Kouji Kimura et al. Antimicrob Agents Chemother. 2008 Aug.

Abstract

Group B streptococci (GBS; Streptococcus agalactiae) are the leading cause of neonatal invasive diseases and are also important pathogens for adults. Penicillins are the drugs of first choice for the treatment of GBS infections, since GBS have been regarded to be uniformly susceptible to penicillins so far. Here we characterize the first strains of GBS with reduced penicillin susceptibility (PRGBS) identified in Japan. Fourteen PRGBS strains were clinically isolated from the sputa of elderly patients from 1995 to 2005; and the MICs of penicillin, oxacillin, and ceftizoxime ranged from 0.25 to 1 microg/ml, 2 to 8 microg/ml, and 4 to 128 microg/ml, respectively. Moreover, some strains were also insusceptible to ampicillin, cefazolin, cefepime, and cefotaxime.

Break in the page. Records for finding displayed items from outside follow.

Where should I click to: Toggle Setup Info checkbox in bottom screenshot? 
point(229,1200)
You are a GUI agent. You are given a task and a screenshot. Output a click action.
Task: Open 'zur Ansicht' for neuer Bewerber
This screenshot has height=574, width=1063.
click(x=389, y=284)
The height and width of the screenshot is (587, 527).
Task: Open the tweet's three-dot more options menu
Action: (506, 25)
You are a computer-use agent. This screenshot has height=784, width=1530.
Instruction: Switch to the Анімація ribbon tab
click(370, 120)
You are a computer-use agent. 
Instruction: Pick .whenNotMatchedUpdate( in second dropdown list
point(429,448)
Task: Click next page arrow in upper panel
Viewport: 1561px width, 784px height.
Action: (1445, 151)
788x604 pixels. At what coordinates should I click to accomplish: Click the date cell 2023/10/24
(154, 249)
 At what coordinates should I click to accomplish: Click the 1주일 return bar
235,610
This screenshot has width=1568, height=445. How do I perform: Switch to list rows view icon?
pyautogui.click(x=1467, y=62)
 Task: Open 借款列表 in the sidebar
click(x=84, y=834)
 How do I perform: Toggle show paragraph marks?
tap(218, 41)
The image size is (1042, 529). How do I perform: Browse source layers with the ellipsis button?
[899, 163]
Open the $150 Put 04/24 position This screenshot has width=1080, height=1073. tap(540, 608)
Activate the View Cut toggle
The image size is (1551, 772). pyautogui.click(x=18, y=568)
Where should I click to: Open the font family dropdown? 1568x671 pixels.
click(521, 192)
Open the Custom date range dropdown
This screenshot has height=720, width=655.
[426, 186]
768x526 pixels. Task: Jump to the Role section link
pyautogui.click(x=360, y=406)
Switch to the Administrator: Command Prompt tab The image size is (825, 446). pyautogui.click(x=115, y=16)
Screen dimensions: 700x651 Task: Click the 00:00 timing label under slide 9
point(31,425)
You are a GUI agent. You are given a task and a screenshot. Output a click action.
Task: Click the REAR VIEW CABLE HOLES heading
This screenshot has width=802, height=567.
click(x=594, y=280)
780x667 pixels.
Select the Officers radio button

All the PRGBS isolates tested possessed a few amino acid substitutions adjacent to the conserved SSN and KSG motifs (amino acids 402 to 404 and 552 to 554, respectively) of PBP 2X, and the amino acid substitutions could be classified into two types, Q557E and V405A. Western blotting analysis of the 14 clinical isolates with anti-PBP 2X-specific serum suggested that the amount of PBP 2X among the 14 PRGBS isolates was reduced, although the 2 ATCC strains produced a significant amount of PBP 2X. The introduction of PRGBS-derived PBP 2X genes into penicillin-susceptible strains through allelic exchange elevated their penicillin insusceptibility, suggesting that these altered PBP 2X genes are responsible for the penicillin insusceptibility in PRGBS strains. In this study, we characterized for the first time PRGBS strains on a molecular basis, although several reports have so far mentioned the existence of beta-lactam-insusceptible GBS from a phenotypic standpoint.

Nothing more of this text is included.